ABSTRACT

Structural health monitoring has been developed rapidly for jacket platform during the latest decades. However, the changes of the structural dynamic responses do not depend only on the damage but also on ocean environmental conditions. The PCA-based method has been proved effective in discovering the hidden information from grossed data. Additionally, the cross-correlation function has been proved effective in building structural characteristics by proceeding it between the dynamic responses from different structural positions. Thus, this paper presents an approach in developing a PCA-based method for clarifying the structural health state from the structural characteristics built by cross-correlation function.

INTRODUCTION

The offshore oil industry grows rapidly during recent decades and plays an important role in the global oil industry. Steel jacket platforms are the most common used structures in exploring oil or gas resources from ocean (Wisch, 1998). Presently, the design, construction and installation technologies can provide sufficient safety guarantee for the operation of jacket platforms. However, unexpected structural damage may occur during their service lives and probably lead the structure into a dangerous situation. Therefore, effective, reliable, and real-time structural health monitoring (SHM) is important and necessary to jacket platforms (Nichols, 2003; Roitman, Gadea and Magluta, 2004).

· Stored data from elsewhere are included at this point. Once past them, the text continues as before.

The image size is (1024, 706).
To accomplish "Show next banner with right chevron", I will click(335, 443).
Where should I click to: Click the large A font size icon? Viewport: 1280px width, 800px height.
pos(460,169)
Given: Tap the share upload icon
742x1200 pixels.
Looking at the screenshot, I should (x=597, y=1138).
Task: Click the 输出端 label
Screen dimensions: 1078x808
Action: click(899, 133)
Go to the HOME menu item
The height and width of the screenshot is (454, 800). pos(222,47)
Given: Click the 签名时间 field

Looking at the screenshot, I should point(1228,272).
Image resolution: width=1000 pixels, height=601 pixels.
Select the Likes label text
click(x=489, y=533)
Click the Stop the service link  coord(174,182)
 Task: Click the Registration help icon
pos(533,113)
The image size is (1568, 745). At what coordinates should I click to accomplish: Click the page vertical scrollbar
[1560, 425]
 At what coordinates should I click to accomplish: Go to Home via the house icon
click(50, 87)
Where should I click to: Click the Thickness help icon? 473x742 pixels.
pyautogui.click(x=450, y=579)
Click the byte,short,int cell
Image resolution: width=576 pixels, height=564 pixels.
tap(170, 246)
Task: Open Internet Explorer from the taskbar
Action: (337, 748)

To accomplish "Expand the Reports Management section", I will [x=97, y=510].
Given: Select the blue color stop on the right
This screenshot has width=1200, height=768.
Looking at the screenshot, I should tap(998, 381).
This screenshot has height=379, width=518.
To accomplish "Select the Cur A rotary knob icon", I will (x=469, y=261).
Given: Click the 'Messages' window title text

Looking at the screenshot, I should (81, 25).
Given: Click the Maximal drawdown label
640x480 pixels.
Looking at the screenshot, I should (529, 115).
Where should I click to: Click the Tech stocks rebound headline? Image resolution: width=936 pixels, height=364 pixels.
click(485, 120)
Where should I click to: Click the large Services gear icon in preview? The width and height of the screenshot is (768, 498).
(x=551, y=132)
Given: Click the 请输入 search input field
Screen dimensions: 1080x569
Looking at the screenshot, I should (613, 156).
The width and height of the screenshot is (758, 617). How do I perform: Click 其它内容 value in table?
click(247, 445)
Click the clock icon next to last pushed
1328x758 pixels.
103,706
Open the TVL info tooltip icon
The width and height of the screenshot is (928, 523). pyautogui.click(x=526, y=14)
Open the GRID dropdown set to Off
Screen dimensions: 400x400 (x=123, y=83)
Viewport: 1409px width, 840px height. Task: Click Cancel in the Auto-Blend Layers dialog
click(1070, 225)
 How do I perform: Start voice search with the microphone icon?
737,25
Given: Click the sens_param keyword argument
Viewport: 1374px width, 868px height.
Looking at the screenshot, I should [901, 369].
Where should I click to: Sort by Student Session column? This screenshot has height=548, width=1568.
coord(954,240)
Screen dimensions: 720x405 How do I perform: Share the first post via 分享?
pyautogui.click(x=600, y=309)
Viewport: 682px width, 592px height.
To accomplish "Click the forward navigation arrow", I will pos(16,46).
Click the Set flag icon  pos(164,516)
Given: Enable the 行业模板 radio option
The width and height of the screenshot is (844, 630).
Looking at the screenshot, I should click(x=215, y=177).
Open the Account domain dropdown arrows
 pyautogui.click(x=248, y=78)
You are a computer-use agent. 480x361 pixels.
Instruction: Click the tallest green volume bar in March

The aim of the SHM is to detect, locate and assess the extent of damage so that the structure's service lives can be possibly extended. The general method for SHM is to extract meaningful features from the measured data. These features are monitored in order to detect changes due to damage. At present, there have been large amounts of literatures published on extraction of features. For example, the natural frequency, mode shape, mode shape curvature and modal flexibility are commonly used as the damage-sensitive features (Carden and Fanning, 2004). For offshore platform, the above modal-based parameters are difficult to extract precisely due to the excitations influenced by wave loads. To avoid the limitation of the modal parameters, some researchers detect the damage by using the auto/cross-correlation functions, coherence functions, and the analysis on the vibration signal with time series analysis.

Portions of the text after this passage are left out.